SELECTED PASSAGE:
** begin **

So you are planning a Peru vacation and are trying to figure out where to go. Surely a trip down to Cusco and nearby Machu Picchu will make your list of possible destinations, and well they should. But perhaps you also have enough time on your hands to explore other parts of the country. If you have the room in your budget to hitch occasional flights, getting around Peru can be both quick and relatively easy, so why not consider a trip to the northern highlands as well. It is here that you will find the beautiful and historic city of Cajamarca. If you have never heard of it before, or never considered it as a possible travel destination, then it may be high time you do so. Cajamarca Peru is quite a special city. Its historical value is second to none, its setting is most ideal, and its people unique. Toss in the fact that there are some pretty amazing archaeological sites nearby, as well as the world’s second largest gold mine, and you have yourself the kind of place that surely deserves recognition. Carnival, which is one of the best Peru festivals, is perhaps best celebrated in Cajamarca.

** end **

GIVEN RECORDS:

** begin **

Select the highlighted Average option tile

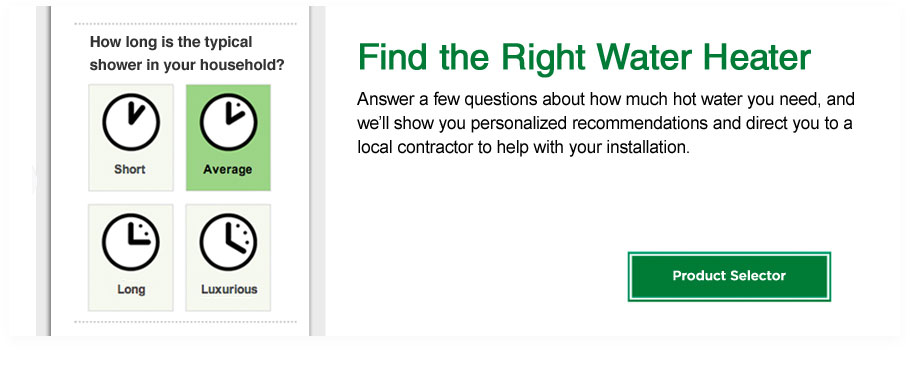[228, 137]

** end **
** begin **

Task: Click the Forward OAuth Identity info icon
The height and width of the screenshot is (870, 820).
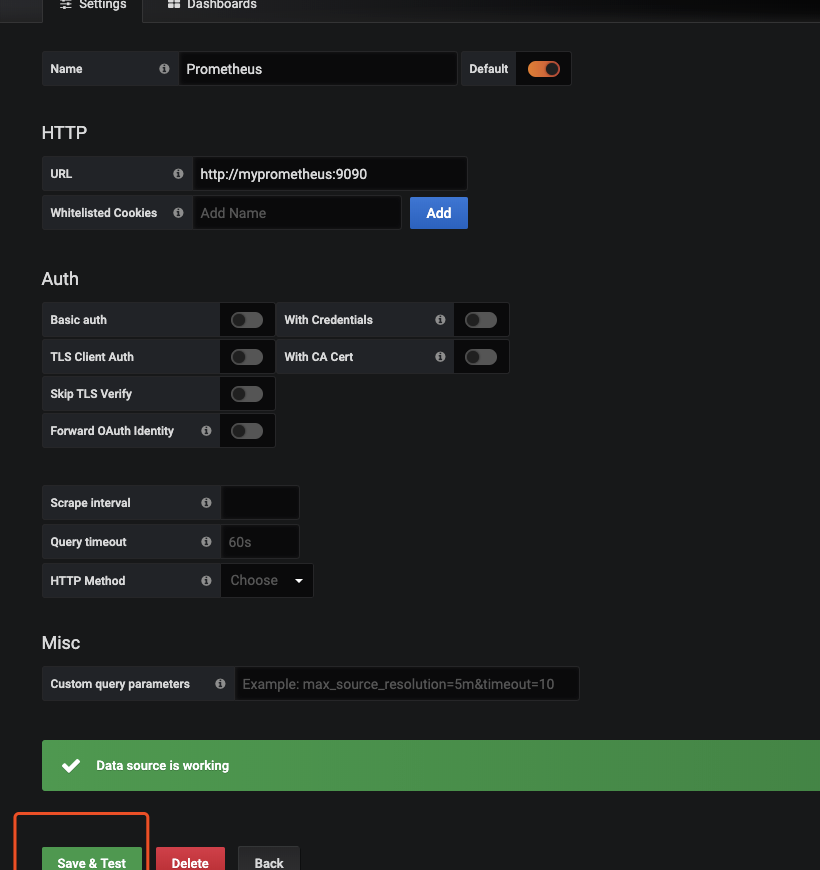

** end **

TASK REQUIREMENTS:
#1 In the Cajamarca text, which festival is said to be perhaps best celebrated in that city?
#2 Please explain, in one to three sentences, why the Cajamarca text says the city deserves recognition.

SOLUTIONS TO EACH TASK:
#1 Carnival.

#2 Cajamarca's historical value is second to none, its setting is ideal, and its people are unique. It also has some amazing archaeological sites nearby, as well as the world's second largest gold mine.